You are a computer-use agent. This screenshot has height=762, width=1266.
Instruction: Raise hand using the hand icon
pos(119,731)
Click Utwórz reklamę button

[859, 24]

> Goal of the exercise
Your answer must contain every line of the records, exactly.

> Answer to this problem
You are a computer-use agent. This screenshot has height=762, width=1266.
Instruction: Raise hand using the hand icon
pos(119,731)
Click Utwórz reklamę button

[859, 24]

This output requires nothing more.